17日、頼朝、義経の無断任官に激怒。(異論もあり、後述)

「午の刻、源中納言来たり、数刻言談す。語りて云く、去る比頼朝納言に還るべきの由、推挙を泰経に付け申し上ぐと。定めて不快の事有るか。恐れを為す。また云く、明日除書有るべし。九郎任官すべしてえり。」(「玉葉」同3日条)。

「九郎義経一の谷の合戦の勧賞に左衛門尉になさる。即、使の宣旨を蒙りて九郎判官とぞ申ける。」(「平家物語」)。

8月6日

・頼朝、範頼・足利義兼・武田有義・千葉常胤等の平氏追討軍の出陣に際し餞別の酒宴を催す(「吾妻鏡」)。

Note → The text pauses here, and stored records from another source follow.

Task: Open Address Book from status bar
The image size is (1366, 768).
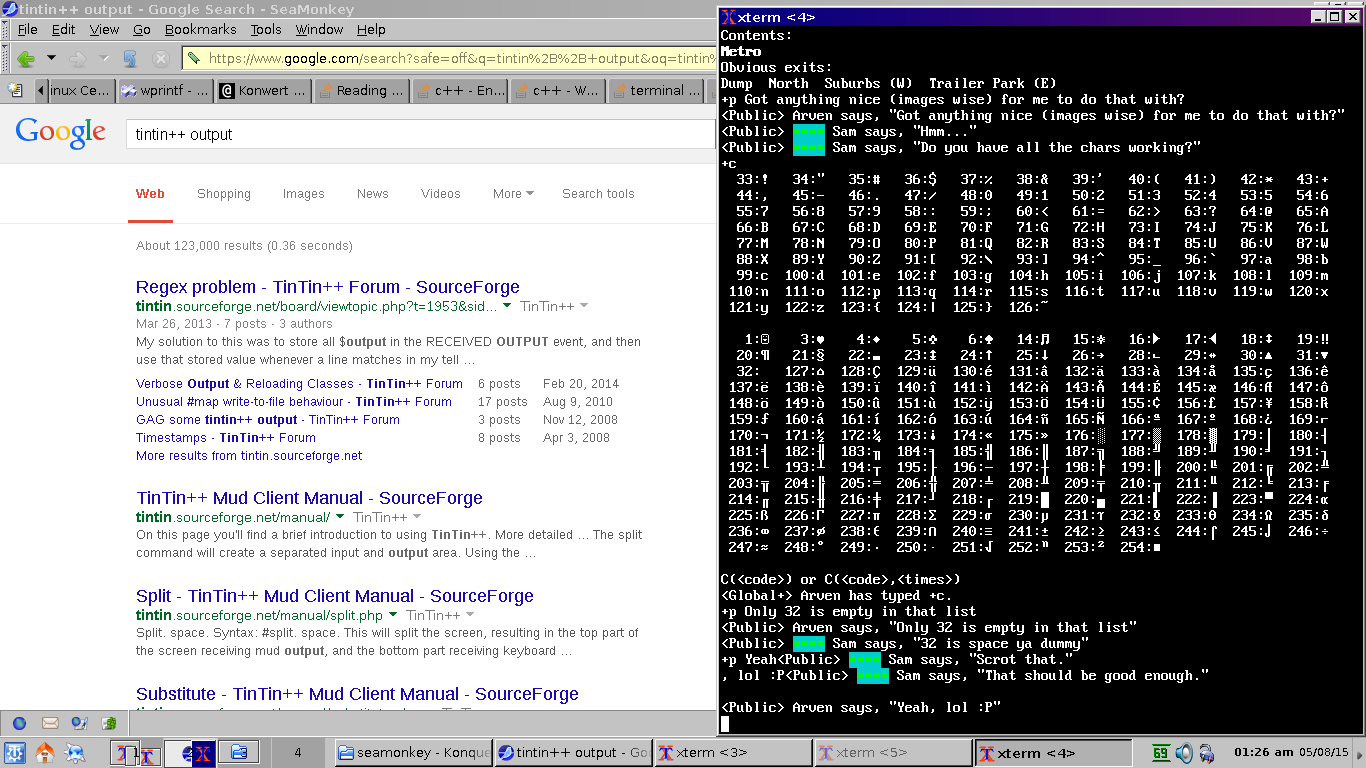Action: tap(109, 723)
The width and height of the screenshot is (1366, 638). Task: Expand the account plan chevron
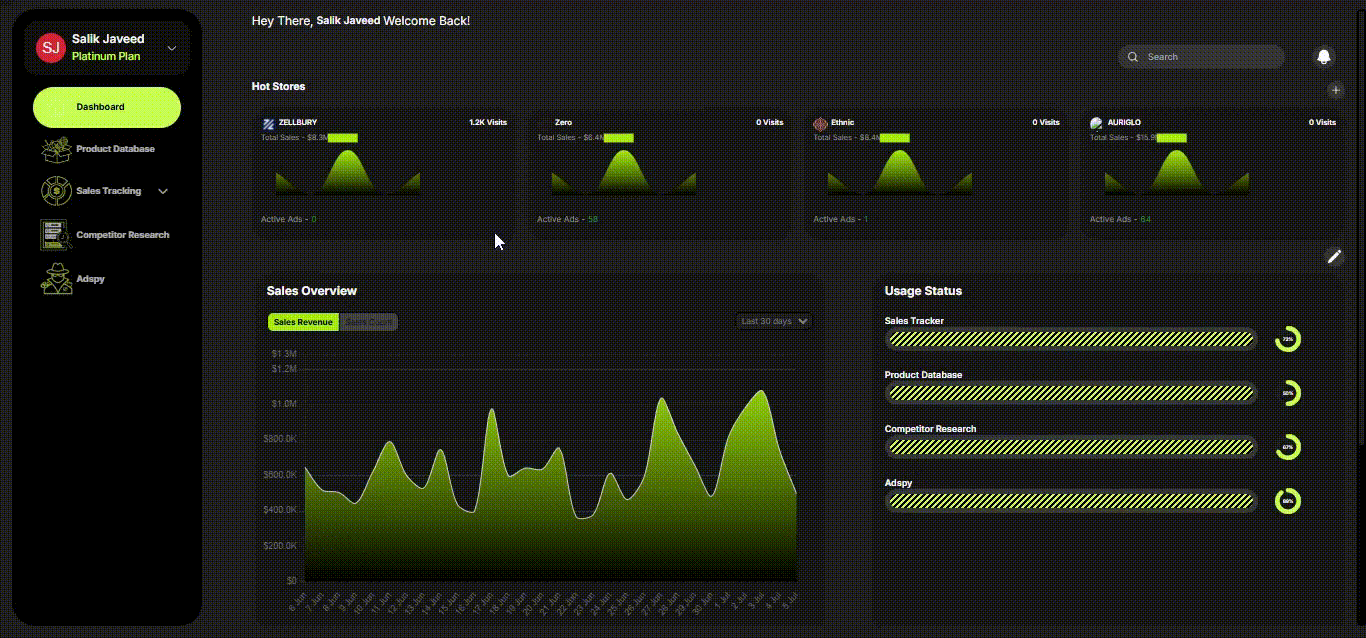pos(172,48)
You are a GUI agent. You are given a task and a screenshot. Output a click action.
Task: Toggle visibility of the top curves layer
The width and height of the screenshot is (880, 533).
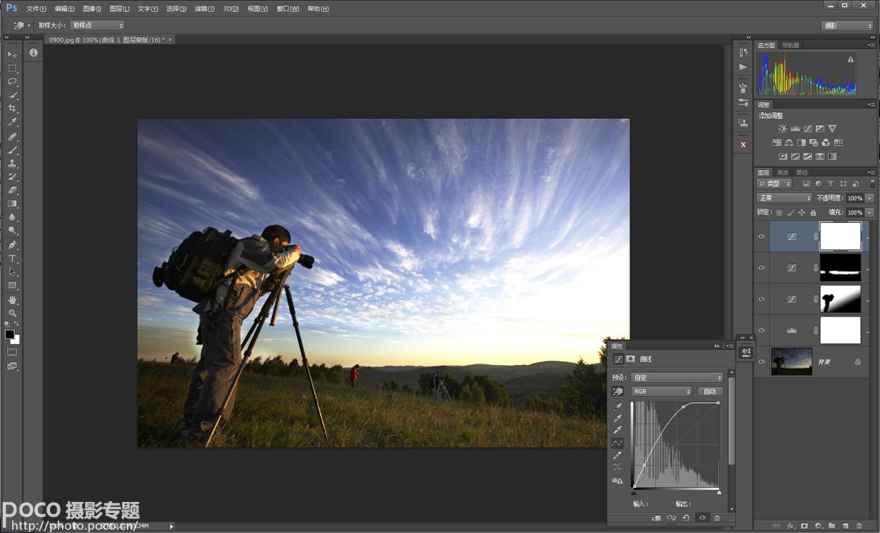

「武衛、参河の守・足利蔵人・武田兵衛の尉を招請し給う。また常胤已下宗たる御家人等、召しに依って参入す。この輩平家を追討せんが為、西海に赴くべきの間、御餞別の為なり。終日御酒宴有り。退散の期に及び、各々馬一疋を引き賜う。」(「吾妻鏡」同日条)。

8月8日

・源範頼を総大将とした平氏追討軍1千余、鎌倉を進発。従う武将は、伊豆の北条義時(22)・甲斐の武田有義・下総の千葉常胤・相模の三浦義澄・下野の足利義兼・比企能員・和田義盛・天野遠景・佐々木盛綱・結城朝光ら関東の有力御家人。

8月27日、京都着。29日、朝廷から追討の官符を給わり、9月1日、山陽道に向けて進発(「吾妻鏡」)。

対する平家は、宗盛が屋島を城郭にして守り、知盛が九州武士を動員して門司関を固め、長門の彦島に本営を置いている。

千葉常胤、範頼の軍監となり、胤正・成胤・常秀ら子や孫たち、葛西清重・豊嶋清光・安西景益・安西明景ら下総の豪族を率い従軍。

「参河の守範頼、平家追討使として西海に赴く。午の刻進発す。・・・次いで扈従の輩一千余騎龍蹄を並ぶ。所謂、北條の小四郎 足利蔵人義兼 武田兵衛の尉有義 千葉の介常胤 境の平次常秀 三浦の介義澄 男平太義村 八田四郎武者朝家 同男太郎朝重 葛西の三郎清重 長沼の五郎宗政 結城の七郎朝光 籐内所の朝宗 比企の籐四郎能員 阿曽沼の四郎廣綱 和田の太郎義盛 同三郎宗實 同四郎義胤 大多和の次郎義成 安西の三郎景益 同太郎明景 大河戸の太郎廣行 同三郎 中條の籐次家長 工藤一臈祐経 同三郎祐茂 天野籐内遠景 小野寺の太郎道綱 一品房昌寛 土左房昌俊・・・」(「吾妻鏡」同日条)。

8月10日

・義経、召喚した兼信の子息3人(兼衡・信衡・兼時)を捕らえて自邸で尋問し、自害に追い込み、あるいは殺害する。

8月12日

・義経、出羽守関信兼討伐のため伊勢へ発向(「山槐記」)。捕捉できず。信兼は元暦元年末か文治元年初に病没。

『源平盛衰記』では、信兼は伊勢国滝野(三重県松坂市)に構えた城に籠もって抵抗したが、落城して自害する。